Tuesday, December 2, 2008 - 11:18.  Updated on Thursday, January 15, 2015 - 20:51.

By Verenaisi Raicola

Claims about "national security" allow the military to be secretive and cover up unethical behaviour or simple incompetence, says a political scientist at the Australian National University, Peter Larmour.

In a report published by the East West Centre, Larmour said the Fiji military faced a different set of corruption risks compared to other state agencies. The army's top-down system that enforced high standards of personal behaviour on members made criticism of senior officers difficult.

Larmour, a former consultant on governance issues in Oceania, analysed the vices and virtues of anti-corruption campaigns and how Fiji's interim military government under Commodore Voreqe Bainimarama approached it.

Military spokesman Major Neumi Leweni could not be contacted for a comment on the report yesterday.

Lamour found how personal and regional loyalties tied units together in combat and how it made them favour their own, resisting oversight.

The military has complicated dealings with a few suppliers of weapons, uniforms and vehicles, making it highly vulnerable to procurement scandals.

These risks were aggravated and new ones introduced by the expanded role the military took against crime.

A military survey prior to the 2006 coup found the army came out somewhere in the middle in terms of perceptions of corruption.
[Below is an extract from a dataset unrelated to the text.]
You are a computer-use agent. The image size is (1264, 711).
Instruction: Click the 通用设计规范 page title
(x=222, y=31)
"It was generally seen as less corrupt than the media but more corrupt than NGOs (Tebbutt Research 2006).

Larmour says in its pure form a military coup displaces civilians with soldiers in top positions but the government otherwise continues as before.
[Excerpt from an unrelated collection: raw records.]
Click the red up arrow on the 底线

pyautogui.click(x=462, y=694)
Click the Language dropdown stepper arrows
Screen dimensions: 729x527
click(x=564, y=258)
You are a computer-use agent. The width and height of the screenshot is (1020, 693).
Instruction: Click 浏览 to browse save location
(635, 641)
"In Fiji's case the RFMF got more deeply involved in sensitive agencies and police work. Commander Esala Teleni, for example, was made deputy commissioner to the Fiji Independent Commission Against Corruption before being appointed police commissioner," he said.

Major Leweni was assigned to the Ministry of Agriculture, before being sent on a diplomatic mission to China and later posted to the Ministry of Information.
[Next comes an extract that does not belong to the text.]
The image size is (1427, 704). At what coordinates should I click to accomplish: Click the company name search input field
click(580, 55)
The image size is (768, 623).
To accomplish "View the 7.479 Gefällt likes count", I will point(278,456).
Larmour says the clean up campaign generates new challenges to its own legality and claims for compensation over maltreatment as people "remain guilty until proven innocent".

"So a wall of cases is likely to move forward into the legal system while the LAWASIA report shows the high court is divided and the TI report shows there are concerns about corruption in the magistrates court," Larmour said. FT Online/Pacific Media Watch, 02/12/08.